Stored items:

****************

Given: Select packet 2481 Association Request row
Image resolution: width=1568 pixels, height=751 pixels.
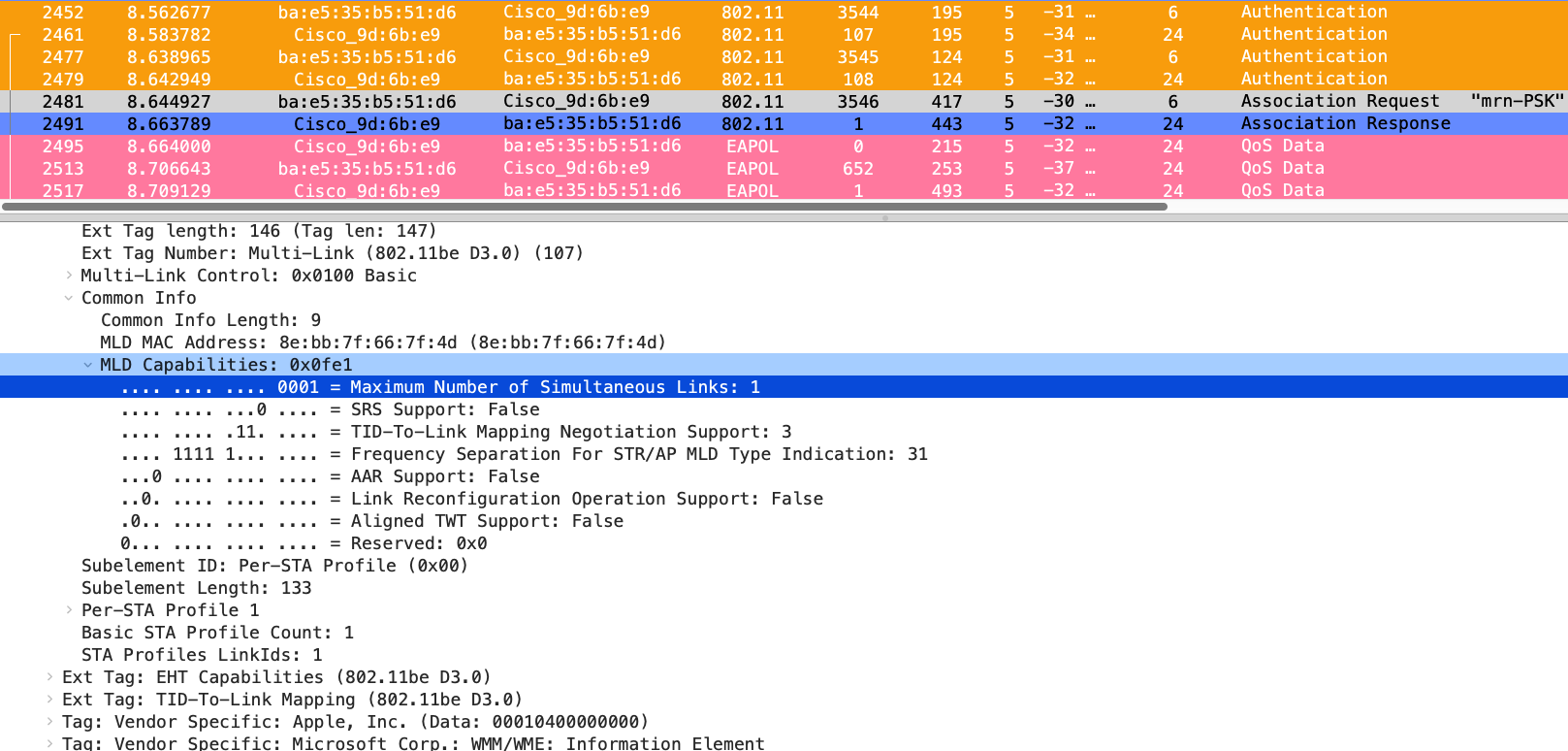Looking at the screenshot, I should [679, 102].
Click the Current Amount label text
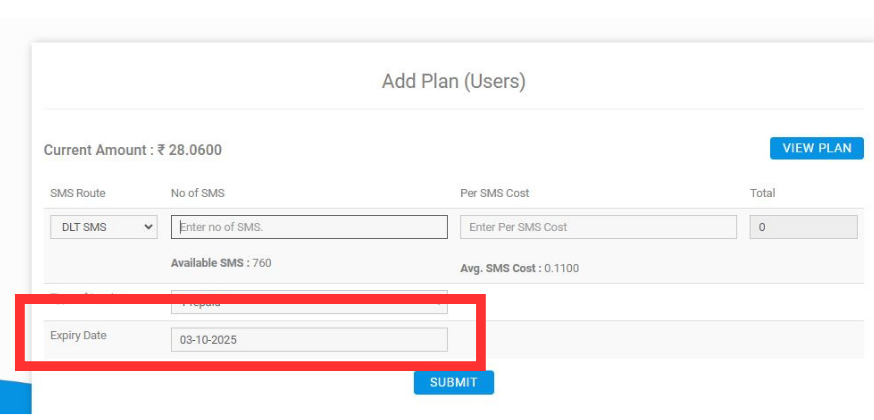874x420 pixels. [x=97, y=150]
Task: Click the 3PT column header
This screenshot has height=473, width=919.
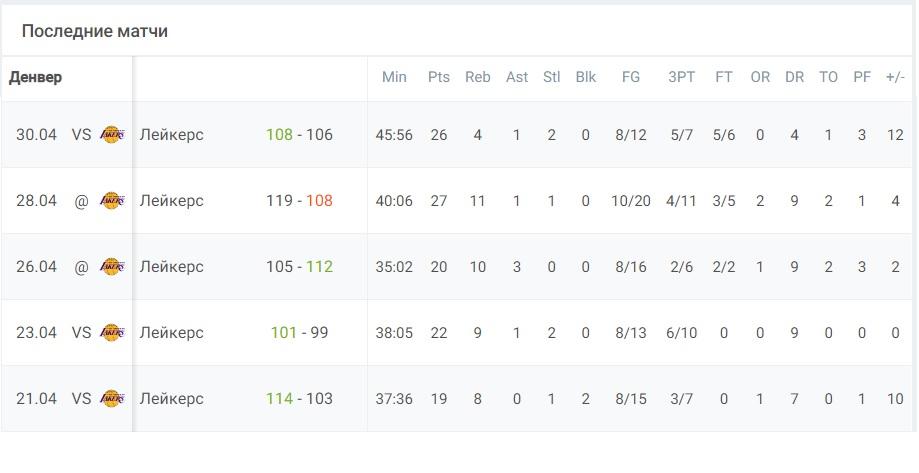Action: [x=682, y=77]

****************

Goal of the exercise: If the records contain pictures, skip them, and transcribe exactly every line from the one with "Task: Click the 3PT column header" through the last line.

Result:
Task: Click the 3PT column header
This screenshot has height=473, width=919.
Action: [x=682, y=77]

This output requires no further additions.